[start Excerpt to read]
This post is older than 2 years and might not be relevant anymore
More Info: Consider searching for newer posts

SPI double buffering on TX

I have a use case where I need to send a sequence of 2 byte bursts as SPI master. The data is generated on the fly and the algorithm would be able to saturate the 8Mbit/s SPI on nRF52832, so I'd like to optimize the throughput and latency by interleaving the data generation with the communication.

If I use the naive approach (I don't need the incoming data, in fact, MISO is not wired at all) of:

      NRF_SPI0->TXD = data >> 8;
      while(!NRF_SPI0->EVENTS_READY);
      (void)NRF_SPI0->RXD;
      NRF_SPI0->EVENTS_READY = 0x0UL;

      NRF_SPI0->TXD = (uint8_t)data;
      while(!NRF_SPI0->EVENTS_READY);
      (void)NRF_SPI0->RXD;
      NRF_SPI0->EVENTS_READY = 0x0UL;

I am getting about 1.3us between the bytes and thus the overall transfer rate of ~3Mbit/s

Since my bursts are just 2B, following the section 48.1.3 of the nRF52832 PS, I should be able to just dump both bytes to the spi->TXD, but I couldn't get that work reliably. Actually, I can, with an explicit delay, as in:

    [the loop] {
      uint16_t data = produce();
      NRF_SPI0->TXD = data >> 8;
      NRF_SPI0->TXD = (uint8_t)data;
      delay_us(2);
    }

it pretty much works, with the SPI peripheral generating nice back-to-back 16tick transfer and about 0.8us between the bursts (a 2-byte transfer starting about every 2.8us, since I have 2us wait and ~0.8us to generate the next 16 bits), reaching close to 7Mbit/s

The trouble is, I can't find a reliable way to wait before starting the next 16bit burst besides that 2us delay. With the explicit delay, I am wasting time that could have been used to produce() (since 0.8us is the best case and sometimes it takes longer).

In an ideal case, I'd be able to do something like:

[the loop] {
    uint16_t data = produce();
    wait_for_SPI_idle();
    NRF_SPI0->TXD = data >> 8;
    NRF_SPI0->TXD = (uint8_t)data;
}

But no matter how I play with NRF_SPI0->EVENTS_READY, I can't construct a reliable "wait_for_SPI_idle()" or similar functionality.

Any idea?

Parents Reply Children
  • No, but I am not using interrupts either. Do I need to enable the interrupts to get EVENTS_READY properly delivered?
[end Excerpt to read]
[start Dataset extract]
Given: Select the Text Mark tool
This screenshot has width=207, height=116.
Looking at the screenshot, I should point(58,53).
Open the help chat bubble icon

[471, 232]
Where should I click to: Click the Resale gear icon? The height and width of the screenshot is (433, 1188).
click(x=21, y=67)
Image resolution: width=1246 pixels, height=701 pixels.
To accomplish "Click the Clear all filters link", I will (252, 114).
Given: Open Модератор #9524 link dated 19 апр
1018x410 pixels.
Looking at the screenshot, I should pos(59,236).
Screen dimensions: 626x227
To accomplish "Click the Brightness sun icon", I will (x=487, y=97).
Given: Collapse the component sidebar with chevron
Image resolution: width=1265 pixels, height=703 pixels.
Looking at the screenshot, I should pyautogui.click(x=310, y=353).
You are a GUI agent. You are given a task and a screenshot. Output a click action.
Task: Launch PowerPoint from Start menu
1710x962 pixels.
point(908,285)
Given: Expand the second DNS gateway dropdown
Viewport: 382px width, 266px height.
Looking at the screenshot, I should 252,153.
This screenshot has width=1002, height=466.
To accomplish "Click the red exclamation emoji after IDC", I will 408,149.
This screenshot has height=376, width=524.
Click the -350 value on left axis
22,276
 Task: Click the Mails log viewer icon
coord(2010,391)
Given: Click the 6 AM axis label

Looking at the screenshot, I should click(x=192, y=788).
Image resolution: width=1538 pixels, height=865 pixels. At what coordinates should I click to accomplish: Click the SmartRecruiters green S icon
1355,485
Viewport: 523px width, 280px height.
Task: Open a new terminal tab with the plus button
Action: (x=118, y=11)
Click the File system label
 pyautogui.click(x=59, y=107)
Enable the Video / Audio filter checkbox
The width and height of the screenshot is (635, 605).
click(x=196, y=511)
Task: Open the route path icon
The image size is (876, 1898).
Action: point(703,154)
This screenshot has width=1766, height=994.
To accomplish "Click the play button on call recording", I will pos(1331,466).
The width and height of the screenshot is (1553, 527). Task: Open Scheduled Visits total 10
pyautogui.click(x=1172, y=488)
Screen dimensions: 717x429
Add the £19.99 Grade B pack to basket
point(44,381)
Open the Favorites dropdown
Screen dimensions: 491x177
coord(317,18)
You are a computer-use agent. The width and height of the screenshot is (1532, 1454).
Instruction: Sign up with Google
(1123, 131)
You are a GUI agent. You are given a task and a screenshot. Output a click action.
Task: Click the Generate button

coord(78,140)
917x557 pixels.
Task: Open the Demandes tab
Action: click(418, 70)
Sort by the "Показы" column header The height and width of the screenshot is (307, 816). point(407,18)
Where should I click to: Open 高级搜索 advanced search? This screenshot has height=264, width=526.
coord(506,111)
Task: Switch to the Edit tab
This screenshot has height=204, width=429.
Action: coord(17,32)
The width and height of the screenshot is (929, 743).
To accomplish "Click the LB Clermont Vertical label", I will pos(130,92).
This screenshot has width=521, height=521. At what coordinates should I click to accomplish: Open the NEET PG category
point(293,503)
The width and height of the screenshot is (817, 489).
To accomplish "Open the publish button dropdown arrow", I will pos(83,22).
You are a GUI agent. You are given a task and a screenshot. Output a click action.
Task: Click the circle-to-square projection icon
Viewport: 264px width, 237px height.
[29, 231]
[end Dataset extract]
▸ **Short problem**: Rewrite the passage of the SPI double-buffering post starting with "In an ideal" and going on through "or similar functionality.", putting "wait_until_spi_idle" wherever "wait_for_SPI_idle" occurs.

▸ **Full output**:
In an ideal case, I'd be able to do something like:

[the loop] {
    uint16_t data = produce();
    wait_until_spi_idle();
    NRF_SPI0->TXD = data >> 8;
    NRF_SPI0->TXD = (uint8_t)data;
}

But no matter how I play with NRF_SPI0->EVENTS_READY, I can't construct a reliable "wait_until_spi_idle()" or similar functionality.